4月後半、さっそく差が出始める

学習内容が簡単だからこそ先を見せるべき

 4月も後半に入り、そろそろ学校の授業も本格的にスタートをする頃でしょうか。新しい教科書に新しい学習内容。春ののどかな気候も手伝って、学生たちの勉強への意欲も高まる季節です。

 一方で、まだ4月という段階ですでに「差」も出始めます。特に中1。

 中1の4月の学校授業はガイダンスに始まり、興味付けに続き、そして簡単な内容から入っていきます。アルファベットや基本的な英語の挨拶、身近にある負の数の例などなど。理科は身近な植物の話だったり社会は国の名前あてゲームであったり。

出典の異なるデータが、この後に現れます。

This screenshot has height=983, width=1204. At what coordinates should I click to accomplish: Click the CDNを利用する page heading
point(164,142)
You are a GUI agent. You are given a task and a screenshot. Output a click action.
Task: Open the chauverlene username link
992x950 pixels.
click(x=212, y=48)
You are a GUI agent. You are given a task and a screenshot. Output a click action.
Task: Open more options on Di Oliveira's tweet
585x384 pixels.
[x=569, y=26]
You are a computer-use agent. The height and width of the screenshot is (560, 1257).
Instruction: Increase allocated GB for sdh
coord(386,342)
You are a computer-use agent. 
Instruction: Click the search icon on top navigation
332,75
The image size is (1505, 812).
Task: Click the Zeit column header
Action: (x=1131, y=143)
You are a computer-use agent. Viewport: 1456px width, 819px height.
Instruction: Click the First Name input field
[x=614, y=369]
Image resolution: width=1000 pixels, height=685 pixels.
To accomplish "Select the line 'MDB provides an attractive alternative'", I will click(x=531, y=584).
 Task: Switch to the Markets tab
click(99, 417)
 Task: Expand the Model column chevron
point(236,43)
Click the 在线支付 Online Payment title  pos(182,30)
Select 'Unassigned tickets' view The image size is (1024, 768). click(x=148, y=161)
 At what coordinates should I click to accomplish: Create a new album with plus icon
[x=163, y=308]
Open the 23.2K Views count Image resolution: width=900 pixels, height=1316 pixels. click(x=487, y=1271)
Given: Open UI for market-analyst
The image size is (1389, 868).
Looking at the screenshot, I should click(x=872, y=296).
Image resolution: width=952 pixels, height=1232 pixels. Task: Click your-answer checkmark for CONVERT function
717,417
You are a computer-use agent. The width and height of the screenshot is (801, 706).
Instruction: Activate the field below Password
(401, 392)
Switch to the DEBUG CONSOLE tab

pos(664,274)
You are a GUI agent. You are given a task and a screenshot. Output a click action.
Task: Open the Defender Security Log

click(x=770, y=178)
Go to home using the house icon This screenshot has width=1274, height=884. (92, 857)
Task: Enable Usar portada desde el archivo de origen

 だから中1の子たちにとってみれば「あれ?中学校の勉強って簡単?」となるのかもしれません。部活動の体験入学が始まり、中学校生活のペースにも徐々になじみ始め、そして授業はなんとなく楽に過ぎていく。

 その先を知る大人としては、すでに心配が湧いてくるわけです。ゴールデンウィーク明けあたりから英数はちょっとずつ難しくなってきます。be動詞と一般動詞の違いや使い分けでつまづく中1のなんと多いことか。正負の計算、足し算はまあいける。だけど引き算で混乱する子もかなりいる。四則に累乗に素因数分解に絶対値に…

 おそらくこの辺りでようやく子どもたちも中学校の勉強がむずかしいと感じ始めるのだと思います。そしてあっという間に1学期期末がやってくる。なんの準備もせずに理社でずいぶんと低い点数を取ってくる子もざらにいます。

 ではどうやって数か月後の現実に備えていくべきか。もっともいい方法は、「早めに先を見せてあげる」ことだと思います。実際のテストでどんな問題が出てくるのか、今学んでいることの先にどんな単元が待っているのか。

 おそらく多くの集団塾ではこの時期に学校の予習を進めていると思います。七ゼミもそう。学校よりも先に進める理由はいくつかありますが、そのうちの一つは「先を見せる」こと。「学校の授業についていけないことを防ぐ」といった消極的なことはほとんど考えていません。それよりも「意識付け」や「モチベーション管理」の意味合いが強いです。常に1か月後、2か月後のことを見せながら、今やるべきことを一緒に整理していく。きっと子どもたちからすれば問題を解くにしても用語を覚えるにしても、その理由付けが明確な方が机に向かいやすいのだと思います。

 学校の授業が始まったばかりではありますが、おそらく勉強への意識の差は子どもたちの間で生じています。そして学習内容の定着は理解力の高低だけでなく、勉強への目的意識によって大きく左右されます。毎年、1学期期末テストの段階で中1生徒の間でさっそく学力差が顕著に見られますが、その原因の一つはこうした勉強への目的意識の差によるのだと思います。